The Company has not consulted with Fisk & Robinson, P.C. during the two most
recent fiscal years and the subsequent interim period preceding the engagement
of Fisk & Robinson, P.C. relating to the application of accounting principals to
a specified completed or proposed transaction, or the type of opinion Fisk &
Robinson, P.C. might render on the Company's financial statements.

         In accordance with the rules of the Securities and Exchange Commission,
the Company provided Arnold Walker a copy of the disclosures made under this
Item 4 of Form 8-K and requested Arnold Walker to furnish it with a letter
addressed to the Securities and Exchange Commission stating whether or not
Arnold Walker agrees with the above statements made by the Company herein and,
if not, stating the respects in which it does not agree. Such letter is attached
as Exhibit 16.1 to this Form 8-K.

         ITEM 7. FINANCIAL STATEMENTS AND EXHIBITS.

               (a) Not applicable.

               (b) Not applicable.

               (c) Exhibits. The following material is filed as an exhibit to
this Current Report on Form 8-K:

 EXHIBIT
  NUMBER                               DESCRIPTION OF EXHIBIT
- ---------                              ----------------------
   16.1                      Letter of Arnold, Walker, Arnold & Co., P.C.
                             regarding change in certifying accountant.
<PAGE>
                                   SIGNATURES

         Pursuant to the requirements of the Securities Exchange Act of 1934,
the registrant has duly caused this report to be signed on its behalf by the
undersigned hereunto duly authorized.


                                             GUARANTY BANCSHARES, INC.

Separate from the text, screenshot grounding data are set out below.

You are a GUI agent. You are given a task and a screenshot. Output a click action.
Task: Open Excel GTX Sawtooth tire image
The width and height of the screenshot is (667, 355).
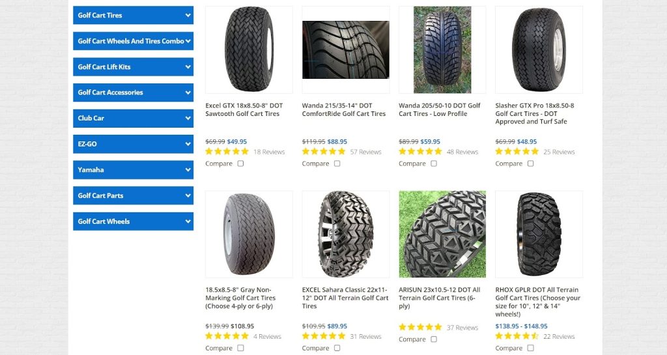click(249, 50)
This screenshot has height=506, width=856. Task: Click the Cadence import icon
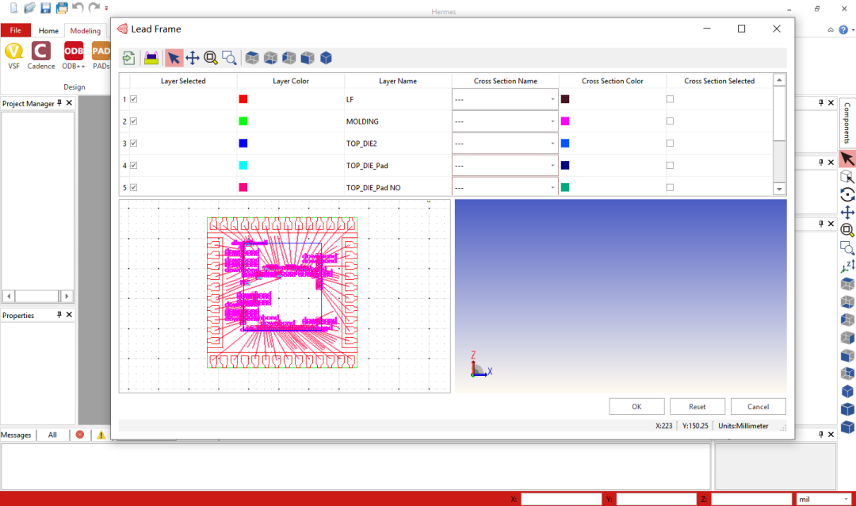tap(41, 52)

                                             By: /s/ ARTHUR B. SCHARLACH, JR.
                                                     Arthur B. Scharlach, Jr.
                                                     President

Dated: January 25, 2000
<PAGE>
                 [Arnold, Walker, Arnold & Co., P.C. letterhead]



                                January 21, 2000



Securities and Exchange Commission
450 Fifth Street, N.W.
Washington, D.C. 20549


Ladies and Gentlemen:

We have read Item 4 of Guaranty Bancshares, Inc.'s Form 8-K dated January 19,
2000 and are in agreement with the statements contained therein.

                                         Very truly yours,

                                         /s/ Arnold, Walker, Arnold & Co., P.C.

                                             Arnold, Walker, Arnold & Co., P.C.